In an international, multicenter Phase II clinical trial led by The University of Texas MD Anderson Cancer Center, 63.3% of patients with stage II–IV cutaneous squamous cell carcinoma (CSCC) saw their tumors nearly or completely disappear when treated with immunotherapy before surgery. The results were presented today at the European Society for Medical Oncology (ESMO) Congress 2022 and published in The New England Journal of Medicine.
The anti-PD1 therapy cemiplimab was well-tolerated, and the study met its primary endpoint with a pathologic complete response (pCR) rate of 50.6%, meaning no tumor cells were found at surgery. Another 12.7% of patients had a major pathological response (MPR), with less than 10% viable tumor found at surgery. The responses were confirmed by independent central pathologic review.

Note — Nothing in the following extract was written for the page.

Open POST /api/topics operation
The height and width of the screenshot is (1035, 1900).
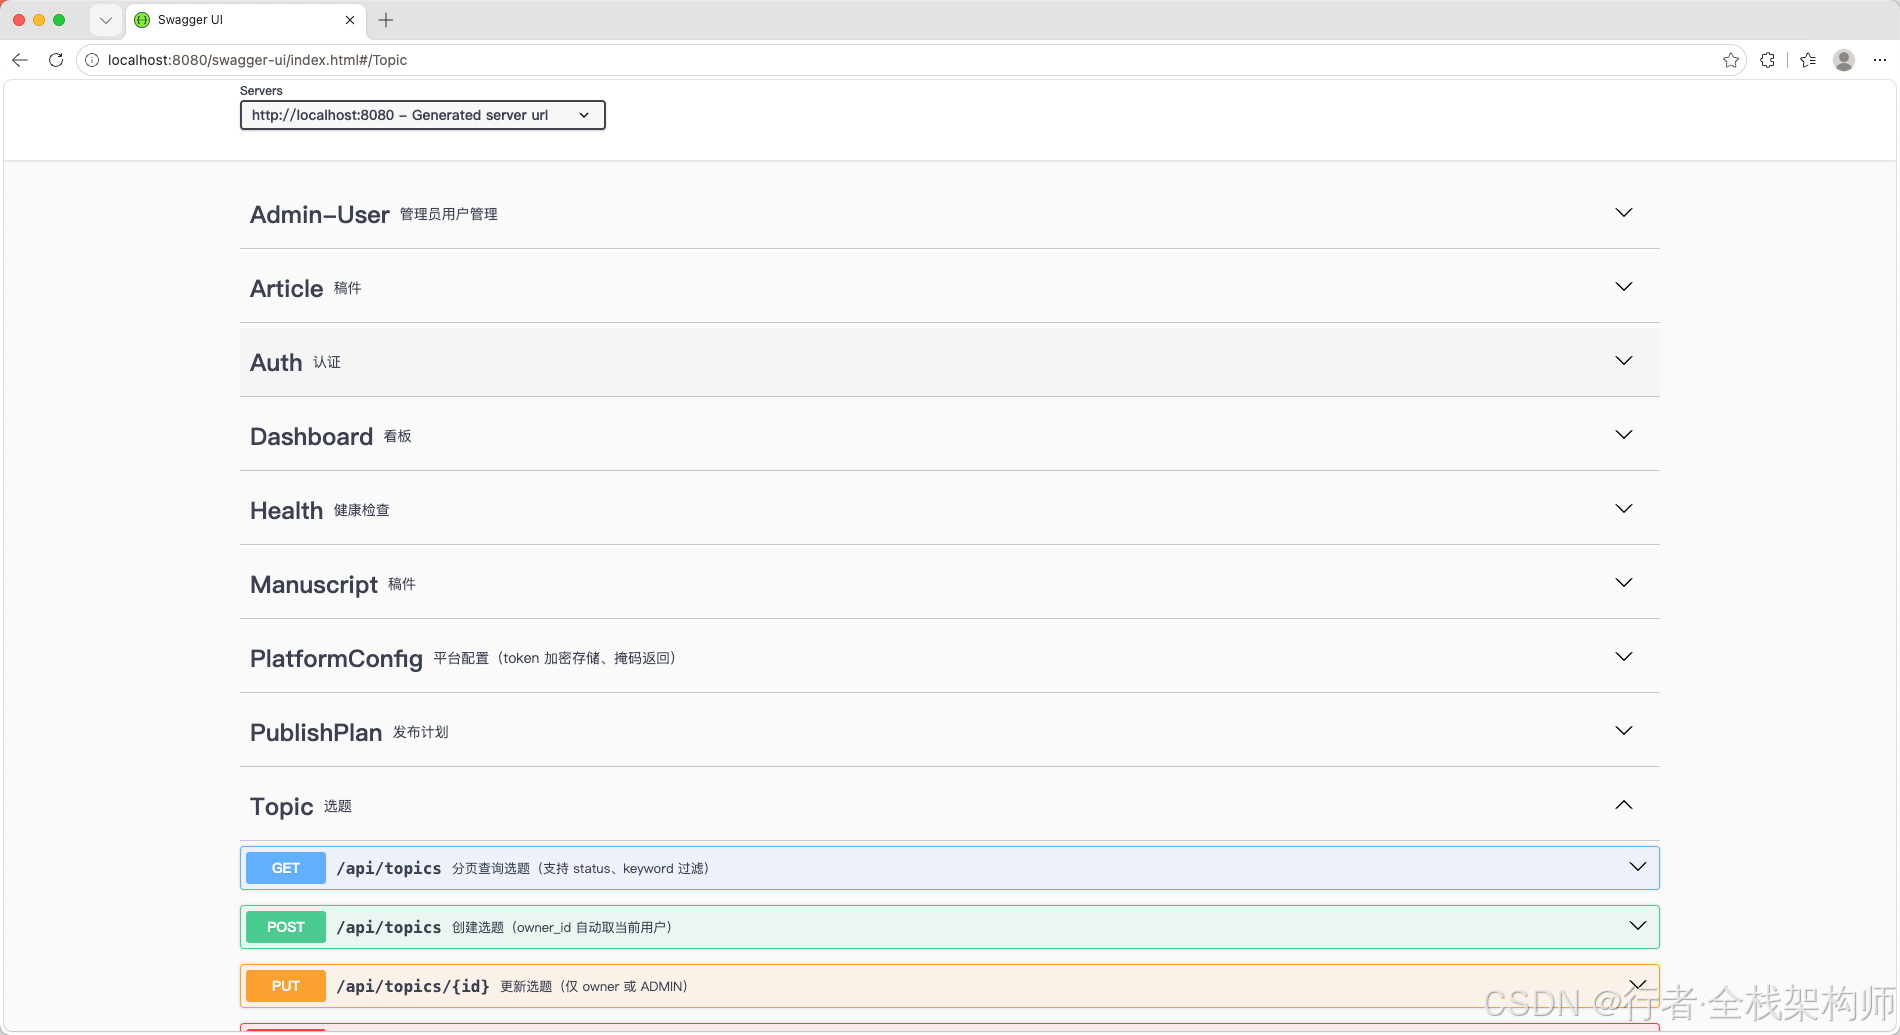pos(949,927)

“These results represent the highest response rate to neoadjuvant anti-PD1 monotherapy in any solid cancer so far and likely are the start of a practice change for how we treat advanced, resectable cutaneous squamous cell carcinoma,” said study principal investigator and lead author Neil Gross, M.D., professor of Head and Neck Surgery. “I’m excited to see how this new treatment approach impacts outcomes, including quality of life, as we continue long-term follow-up.”

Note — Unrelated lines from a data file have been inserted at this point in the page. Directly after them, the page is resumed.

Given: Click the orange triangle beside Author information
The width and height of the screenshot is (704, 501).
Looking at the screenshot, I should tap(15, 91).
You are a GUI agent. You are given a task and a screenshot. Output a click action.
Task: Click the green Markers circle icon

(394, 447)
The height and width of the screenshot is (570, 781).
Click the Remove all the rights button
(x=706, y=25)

About 1 million people in the U.S. are diagnosed with CSCC each year, making it one of the most common forms of cancer. Most cases are easily treated by a dermatologist or primary care physician and do not require advanced care. However, most CSCCs occur in the head and neck regions—areas that receive heavy sun exposure—and, in the rare instances that they do grow and spread aggressively, they can affect the eyes, ears, nose and mouth.

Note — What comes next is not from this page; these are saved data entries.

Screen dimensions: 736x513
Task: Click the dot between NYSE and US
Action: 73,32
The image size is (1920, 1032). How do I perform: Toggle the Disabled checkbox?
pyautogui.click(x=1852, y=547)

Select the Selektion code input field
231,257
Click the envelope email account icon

The current standard of care, involving surgical excision and radiation, can be disfiguring and result in loss of important functions. Although not an endpoint of the study, the response to neoadjuvant (pre-surgical) immunotherapy enabled less invasive, function-preserving surgery in some cases.
In 2018, the Food and Drug Administration (FDA) approved cemiplimab for patients with metastatic CSCC who are not candidates for curative surgery or radiation. The drug was first studied in the neoadjuvant setting for operable disease in a single-institution phase II study at MD Anderson that Gross designed and led. The results were presented at the ESMO Congress 2019 and published in Clinical Cancer Research in 2021. The 75% pathologic response rate from 20 patients in that study prompted this international, multicenter study (NCT04154943) to confirm the drug’s efficacy.
The single-arm study enrolled 79 patients in the U.S., Australia and Europe with operable stage II–IV CSCC to receive four doses of neoadjuvant cemiplimab followed by curative-intent surgery, with optional adjuvant radiation therapy. Patients had scans before surgery, but the imaging responses (6.3% complete response) underestimated pCR (50.6%). The overall response rate from imaging was 68.4%, with most responses classified as partial responses.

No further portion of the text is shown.